> _Task_
Go to the line holding "You are a computer-use agent." in the data below and repeat it exactly, then each line after it up to and including the one holding "Where should I". Omit pictures.

Segment Start: Data for this task

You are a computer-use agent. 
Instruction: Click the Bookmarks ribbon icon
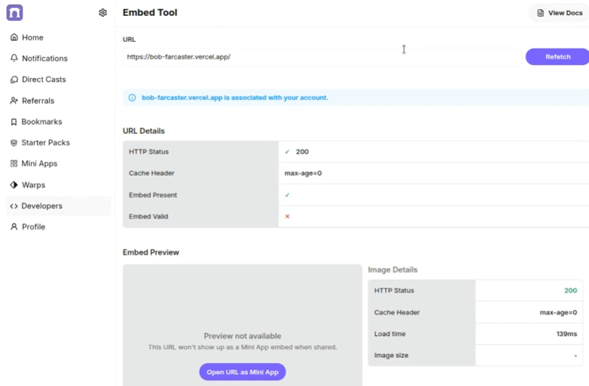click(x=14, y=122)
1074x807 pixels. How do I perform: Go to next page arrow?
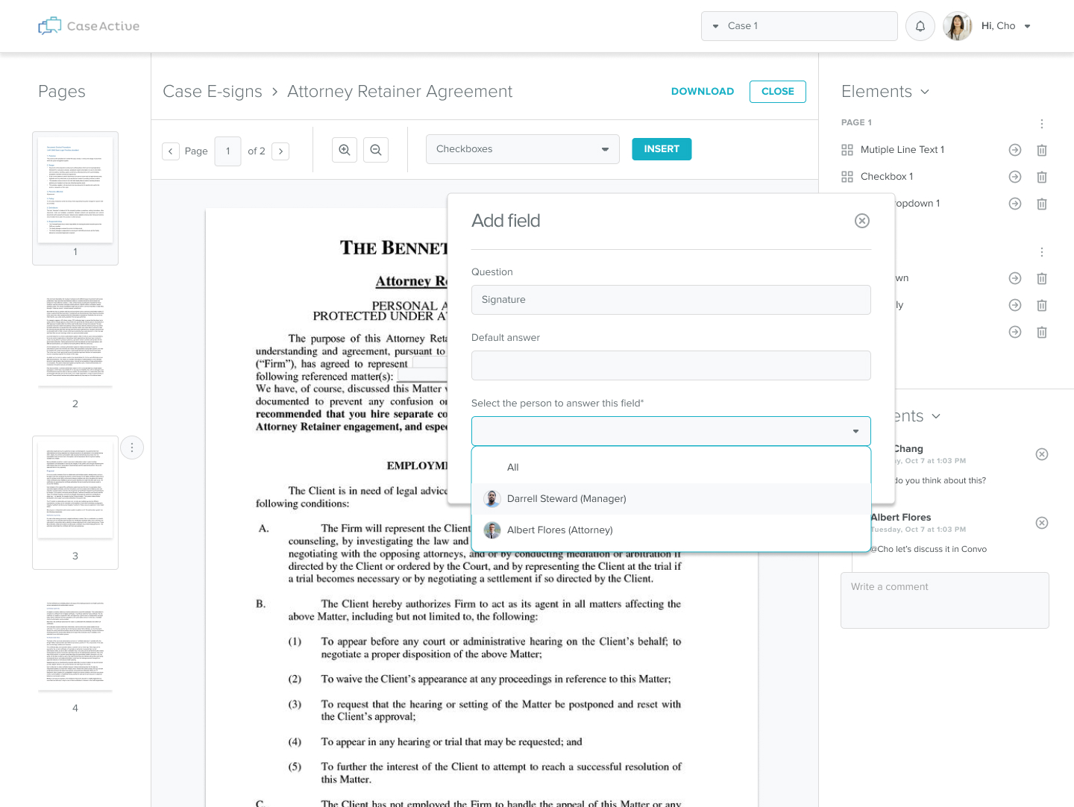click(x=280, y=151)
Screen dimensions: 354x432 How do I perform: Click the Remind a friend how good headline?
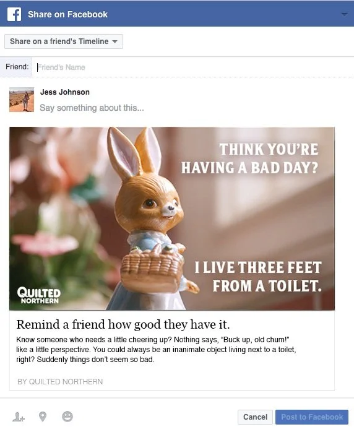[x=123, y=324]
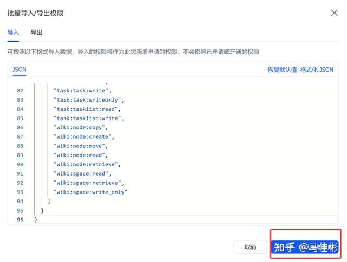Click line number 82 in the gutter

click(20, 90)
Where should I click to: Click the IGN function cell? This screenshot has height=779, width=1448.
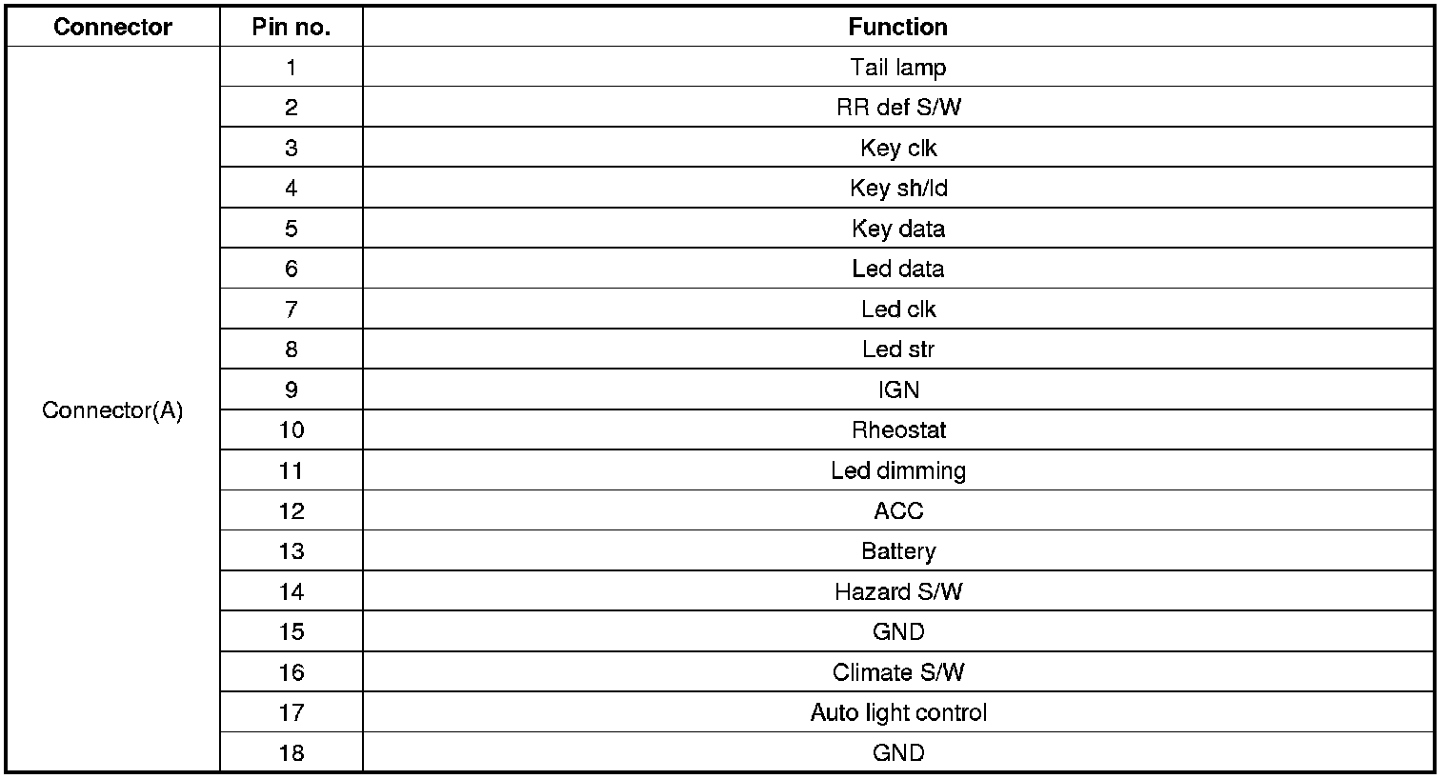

Segment End: Data for this task
Segment Start: Data for this task

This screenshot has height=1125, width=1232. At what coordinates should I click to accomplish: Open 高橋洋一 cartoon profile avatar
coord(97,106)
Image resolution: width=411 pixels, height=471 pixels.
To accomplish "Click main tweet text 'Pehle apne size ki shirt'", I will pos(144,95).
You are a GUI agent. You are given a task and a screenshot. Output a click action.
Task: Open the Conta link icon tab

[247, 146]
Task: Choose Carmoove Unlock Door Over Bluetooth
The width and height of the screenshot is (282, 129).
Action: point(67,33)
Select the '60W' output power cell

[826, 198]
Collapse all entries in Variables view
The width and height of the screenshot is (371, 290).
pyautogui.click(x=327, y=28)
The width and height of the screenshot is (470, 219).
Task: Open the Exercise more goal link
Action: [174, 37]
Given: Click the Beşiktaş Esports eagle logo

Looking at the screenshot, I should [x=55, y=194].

Segment End: Data for this task

> _Your response_
You are a computer-use agent. 
Instruction: Click the Bookmarks ribbon icon
click(x=14, y=122)
1074x807 pixels. How do I perform: Go to next page arrow?
click(x=280, y=151)
Screen dimensions: 354x432 How do I perform: Click the Remind a friend how good headline?
[x=123, y=324]
Click line number 82 in the gutter

click(20, 90)
Where should I click to: Click the IGN function cell? This screenshot has height=779, width=1448.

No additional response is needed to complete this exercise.